====== RECORDS SUPPLIED

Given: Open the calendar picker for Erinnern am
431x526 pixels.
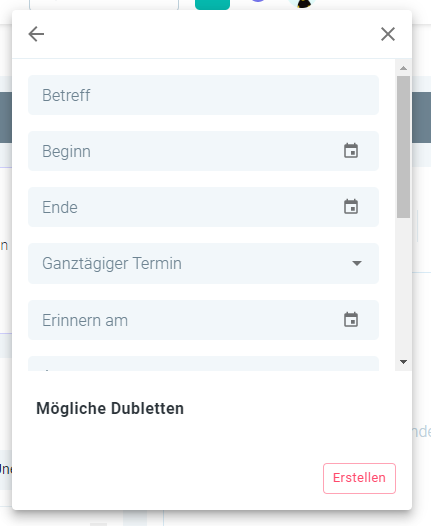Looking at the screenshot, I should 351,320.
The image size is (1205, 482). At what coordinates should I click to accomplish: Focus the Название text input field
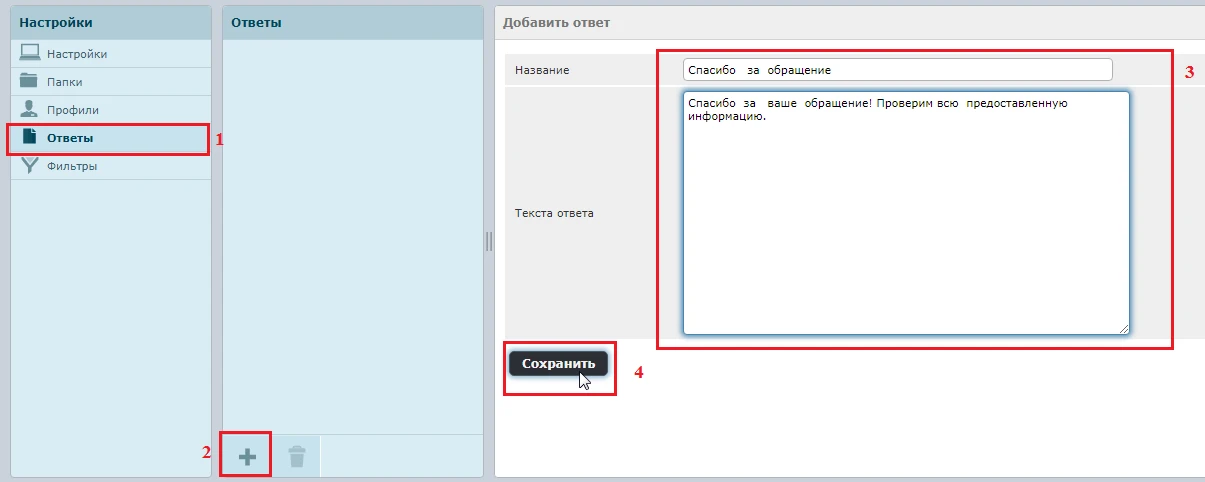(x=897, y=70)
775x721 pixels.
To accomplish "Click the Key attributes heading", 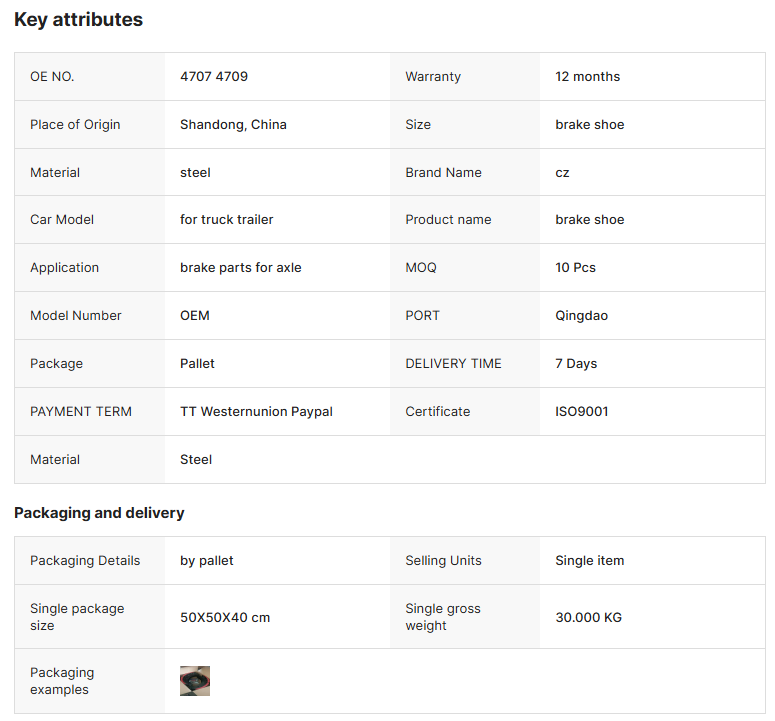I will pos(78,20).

============
====== RECORDS SUPPLIED

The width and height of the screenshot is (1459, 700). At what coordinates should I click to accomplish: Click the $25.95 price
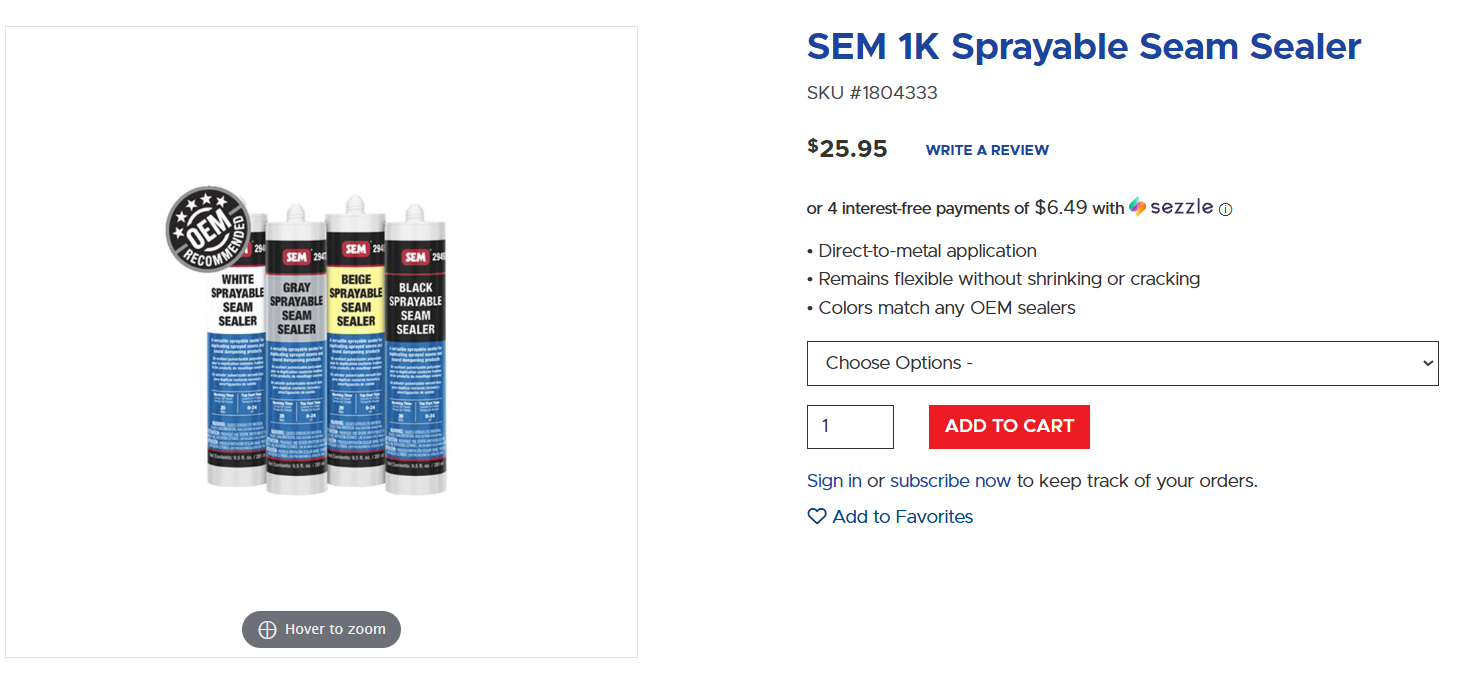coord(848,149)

============

Exactly the lines starting at the one above with "431x526 pixels." and ending at the one with "775x721 pixels." should be printed, and nothing else. Omit the pictures.

» EXERCISE RESULT
431x526 pixels.
Looking at the screenshot, I should 351,320.
The image size is (1205, 482). At what coordinates should I click to accomplish: Focus the Название text input field
(x=897, y=70)
775x721 pixels.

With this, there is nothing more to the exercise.